The re-embed job is keyed by (policy_id, policy_version, clause_index) and is idempotent — running it twice writes the same row. We also debounce in the afterChange hook so rapid saves within a 30-second window collapse into one enqueue. The pgvector write itself uses an upsert on the composite key, so concurrent jobs cannot create duplicates.
What does the cost look like at, say, 1,000 tickets per day on Claude?
At roughly 3,500 input tokens and 400 output tokens per conversation turn (the structured retrieval keeps the context lean), Claude 3.5 Sonnet runs around $0.015–$0.025 per resolved ticket. At 1,000 tickets per day with a 70% containment rate, that is $300–$500/month in model spend. Embeddings and pgvector storage are noise compared to that. The real cost is the engineering build, not the inference.
How do you prevent the copilot from leaking one customer's order to another?

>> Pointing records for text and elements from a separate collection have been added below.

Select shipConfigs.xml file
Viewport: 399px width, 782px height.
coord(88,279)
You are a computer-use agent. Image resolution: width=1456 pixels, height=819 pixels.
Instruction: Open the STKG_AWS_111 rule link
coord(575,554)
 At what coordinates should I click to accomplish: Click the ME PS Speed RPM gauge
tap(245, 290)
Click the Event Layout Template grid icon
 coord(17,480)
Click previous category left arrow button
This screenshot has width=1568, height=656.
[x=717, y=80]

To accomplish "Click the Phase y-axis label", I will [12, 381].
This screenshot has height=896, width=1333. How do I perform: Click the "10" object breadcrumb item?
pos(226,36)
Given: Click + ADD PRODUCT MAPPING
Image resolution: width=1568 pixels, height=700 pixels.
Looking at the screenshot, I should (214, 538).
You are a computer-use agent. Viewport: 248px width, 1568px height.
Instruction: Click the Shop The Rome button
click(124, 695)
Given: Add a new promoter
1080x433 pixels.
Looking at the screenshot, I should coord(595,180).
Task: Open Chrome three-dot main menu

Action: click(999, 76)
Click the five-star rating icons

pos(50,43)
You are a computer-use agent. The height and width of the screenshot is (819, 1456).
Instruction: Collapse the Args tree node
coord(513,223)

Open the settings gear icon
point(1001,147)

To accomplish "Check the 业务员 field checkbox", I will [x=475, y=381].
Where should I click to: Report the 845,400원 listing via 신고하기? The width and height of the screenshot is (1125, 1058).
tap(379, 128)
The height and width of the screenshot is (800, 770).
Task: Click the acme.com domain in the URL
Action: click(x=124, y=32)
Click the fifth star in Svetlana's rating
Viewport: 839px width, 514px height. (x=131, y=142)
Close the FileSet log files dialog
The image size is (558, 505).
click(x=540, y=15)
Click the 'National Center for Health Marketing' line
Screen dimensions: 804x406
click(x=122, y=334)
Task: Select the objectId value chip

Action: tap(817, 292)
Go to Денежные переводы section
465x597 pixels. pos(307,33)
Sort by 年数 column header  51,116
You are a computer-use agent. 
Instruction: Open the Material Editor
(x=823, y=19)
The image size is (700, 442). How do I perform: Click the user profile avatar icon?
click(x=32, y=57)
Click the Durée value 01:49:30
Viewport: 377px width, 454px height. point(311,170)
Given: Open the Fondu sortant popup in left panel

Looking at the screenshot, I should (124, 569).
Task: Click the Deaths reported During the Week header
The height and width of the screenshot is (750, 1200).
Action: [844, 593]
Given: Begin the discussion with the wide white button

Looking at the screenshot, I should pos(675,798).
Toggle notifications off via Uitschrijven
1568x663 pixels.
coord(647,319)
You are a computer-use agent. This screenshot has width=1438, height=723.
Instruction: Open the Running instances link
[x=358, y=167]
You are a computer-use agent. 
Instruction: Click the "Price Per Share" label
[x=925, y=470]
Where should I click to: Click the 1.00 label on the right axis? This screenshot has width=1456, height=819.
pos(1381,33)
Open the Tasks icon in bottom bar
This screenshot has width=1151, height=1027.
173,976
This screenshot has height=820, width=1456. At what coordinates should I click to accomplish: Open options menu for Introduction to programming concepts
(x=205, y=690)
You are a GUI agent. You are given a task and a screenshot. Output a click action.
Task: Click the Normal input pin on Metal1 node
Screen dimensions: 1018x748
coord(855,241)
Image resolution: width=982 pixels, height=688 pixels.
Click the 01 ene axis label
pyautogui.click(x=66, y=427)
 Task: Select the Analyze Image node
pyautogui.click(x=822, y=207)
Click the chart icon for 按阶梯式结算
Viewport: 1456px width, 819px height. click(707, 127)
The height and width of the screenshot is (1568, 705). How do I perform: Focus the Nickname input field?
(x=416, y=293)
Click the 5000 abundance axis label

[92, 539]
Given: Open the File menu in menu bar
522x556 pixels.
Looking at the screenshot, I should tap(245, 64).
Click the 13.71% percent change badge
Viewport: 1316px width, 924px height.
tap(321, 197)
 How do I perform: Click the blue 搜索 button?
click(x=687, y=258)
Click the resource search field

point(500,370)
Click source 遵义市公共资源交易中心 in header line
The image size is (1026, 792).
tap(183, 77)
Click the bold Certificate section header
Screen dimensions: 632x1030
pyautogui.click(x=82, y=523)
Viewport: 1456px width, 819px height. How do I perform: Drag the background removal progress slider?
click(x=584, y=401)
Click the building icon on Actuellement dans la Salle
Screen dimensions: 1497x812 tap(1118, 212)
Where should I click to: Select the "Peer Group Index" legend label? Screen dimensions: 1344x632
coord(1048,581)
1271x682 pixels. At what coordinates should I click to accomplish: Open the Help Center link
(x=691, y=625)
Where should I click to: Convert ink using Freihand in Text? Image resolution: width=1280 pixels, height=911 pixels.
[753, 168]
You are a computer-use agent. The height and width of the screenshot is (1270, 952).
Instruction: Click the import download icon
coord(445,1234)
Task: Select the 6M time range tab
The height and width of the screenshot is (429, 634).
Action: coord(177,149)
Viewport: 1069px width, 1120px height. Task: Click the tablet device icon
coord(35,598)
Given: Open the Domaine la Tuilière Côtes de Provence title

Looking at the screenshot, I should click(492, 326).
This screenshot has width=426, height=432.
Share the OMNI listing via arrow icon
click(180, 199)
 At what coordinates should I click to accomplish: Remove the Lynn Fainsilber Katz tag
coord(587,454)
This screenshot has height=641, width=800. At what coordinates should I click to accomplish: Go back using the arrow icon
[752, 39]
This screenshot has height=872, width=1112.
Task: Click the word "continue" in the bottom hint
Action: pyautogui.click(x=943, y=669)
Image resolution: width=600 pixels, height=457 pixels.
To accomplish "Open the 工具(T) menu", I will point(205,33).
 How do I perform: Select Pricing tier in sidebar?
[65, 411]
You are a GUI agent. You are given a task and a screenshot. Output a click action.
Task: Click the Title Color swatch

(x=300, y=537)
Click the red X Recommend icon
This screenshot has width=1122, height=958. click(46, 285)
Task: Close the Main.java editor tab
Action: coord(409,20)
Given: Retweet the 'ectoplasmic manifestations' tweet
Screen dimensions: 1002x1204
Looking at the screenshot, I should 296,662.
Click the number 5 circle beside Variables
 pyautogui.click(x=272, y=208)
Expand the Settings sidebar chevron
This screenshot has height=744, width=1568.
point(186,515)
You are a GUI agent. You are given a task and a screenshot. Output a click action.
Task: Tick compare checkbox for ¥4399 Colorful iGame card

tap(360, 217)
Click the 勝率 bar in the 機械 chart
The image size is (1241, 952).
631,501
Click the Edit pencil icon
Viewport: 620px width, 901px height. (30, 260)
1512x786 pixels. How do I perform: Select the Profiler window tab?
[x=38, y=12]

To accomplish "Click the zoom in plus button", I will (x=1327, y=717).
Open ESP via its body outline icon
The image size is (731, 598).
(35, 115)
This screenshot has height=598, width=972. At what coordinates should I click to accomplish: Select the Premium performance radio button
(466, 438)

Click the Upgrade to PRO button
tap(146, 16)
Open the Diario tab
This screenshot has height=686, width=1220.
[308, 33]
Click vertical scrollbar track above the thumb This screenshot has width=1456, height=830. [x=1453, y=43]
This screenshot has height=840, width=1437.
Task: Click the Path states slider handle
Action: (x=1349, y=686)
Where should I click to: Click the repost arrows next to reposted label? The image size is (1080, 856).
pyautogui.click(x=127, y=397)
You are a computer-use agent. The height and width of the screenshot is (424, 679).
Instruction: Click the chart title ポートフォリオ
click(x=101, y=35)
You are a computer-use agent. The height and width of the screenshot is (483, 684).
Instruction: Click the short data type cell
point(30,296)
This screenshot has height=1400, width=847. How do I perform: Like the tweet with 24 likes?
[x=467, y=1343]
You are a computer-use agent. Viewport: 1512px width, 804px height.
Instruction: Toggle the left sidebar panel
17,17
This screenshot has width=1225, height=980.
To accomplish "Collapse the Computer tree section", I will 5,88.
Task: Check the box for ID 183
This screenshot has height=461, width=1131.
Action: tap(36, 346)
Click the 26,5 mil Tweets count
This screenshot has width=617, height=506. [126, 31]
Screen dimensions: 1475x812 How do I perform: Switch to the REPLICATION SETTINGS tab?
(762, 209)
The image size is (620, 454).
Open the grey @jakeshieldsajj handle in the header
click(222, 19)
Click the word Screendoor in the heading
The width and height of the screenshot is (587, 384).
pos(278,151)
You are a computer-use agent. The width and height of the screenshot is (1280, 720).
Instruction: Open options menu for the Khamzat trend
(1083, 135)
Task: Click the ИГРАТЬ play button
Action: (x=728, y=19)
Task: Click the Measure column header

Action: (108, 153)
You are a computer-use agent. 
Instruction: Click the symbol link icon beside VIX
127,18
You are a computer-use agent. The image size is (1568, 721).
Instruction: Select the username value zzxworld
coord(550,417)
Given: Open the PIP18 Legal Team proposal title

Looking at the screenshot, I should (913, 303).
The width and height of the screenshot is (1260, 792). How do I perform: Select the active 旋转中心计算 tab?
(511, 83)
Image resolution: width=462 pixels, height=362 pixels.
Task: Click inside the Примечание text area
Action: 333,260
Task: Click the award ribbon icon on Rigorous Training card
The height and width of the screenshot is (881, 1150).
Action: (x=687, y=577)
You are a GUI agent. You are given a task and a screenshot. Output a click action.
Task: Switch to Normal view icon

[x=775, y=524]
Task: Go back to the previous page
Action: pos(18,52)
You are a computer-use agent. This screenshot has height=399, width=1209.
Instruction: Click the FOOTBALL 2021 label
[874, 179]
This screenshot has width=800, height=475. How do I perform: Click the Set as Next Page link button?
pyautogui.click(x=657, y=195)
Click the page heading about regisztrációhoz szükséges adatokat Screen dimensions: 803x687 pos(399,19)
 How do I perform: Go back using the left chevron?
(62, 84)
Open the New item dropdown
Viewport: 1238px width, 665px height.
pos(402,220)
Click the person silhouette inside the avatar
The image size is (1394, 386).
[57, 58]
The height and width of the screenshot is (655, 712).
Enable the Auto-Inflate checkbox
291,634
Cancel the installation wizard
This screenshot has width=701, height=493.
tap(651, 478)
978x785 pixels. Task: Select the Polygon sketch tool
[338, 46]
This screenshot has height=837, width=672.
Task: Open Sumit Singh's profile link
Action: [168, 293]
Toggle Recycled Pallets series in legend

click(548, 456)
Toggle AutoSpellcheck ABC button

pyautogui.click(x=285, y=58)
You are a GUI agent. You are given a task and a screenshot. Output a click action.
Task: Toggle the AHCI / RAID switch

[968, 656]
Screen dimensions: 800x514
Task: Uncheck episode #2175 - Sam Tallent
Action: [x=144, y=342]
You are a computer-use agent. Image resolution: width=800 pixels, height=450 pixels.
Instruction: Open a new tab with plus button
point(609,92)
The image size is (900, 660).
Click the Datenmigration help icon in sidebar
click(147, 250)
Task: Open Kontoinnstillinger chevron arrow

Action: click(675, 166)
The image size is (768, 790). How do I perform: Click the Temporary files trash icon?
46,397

The customer ID is bound to the session on the server side and injected into every tool handler — the model never receives it and cannot pass an arbitrary customer ID. Order lookups are always filtered by that bound ID at the SQL layer. If a customer is not authenticated, `getOrderByReference` returns nothing and the gate refuses order-status intents. There is no path where the model can request another customer's data, because the tool surface does not expose one.
Can this pattern extend to other channels — WhatsApp, email autoresponders, Shopify chat?
Yes. The retrieval layer and the gate are channel-agnostic — they sit behind a service boundary. We have wired the same context builder into a Next.js chat widget, an email triage worker (Resend inbound webhooks), and a WhatsApp Business handler. The only channel-specific work is intent classification on inbound and rendering citations on outbound. The grounding architecture does not change.

Pull quote

Embed the policy. Query the order. If the copilot is doing vector search to find out who the customer is, the architecture is already wrong.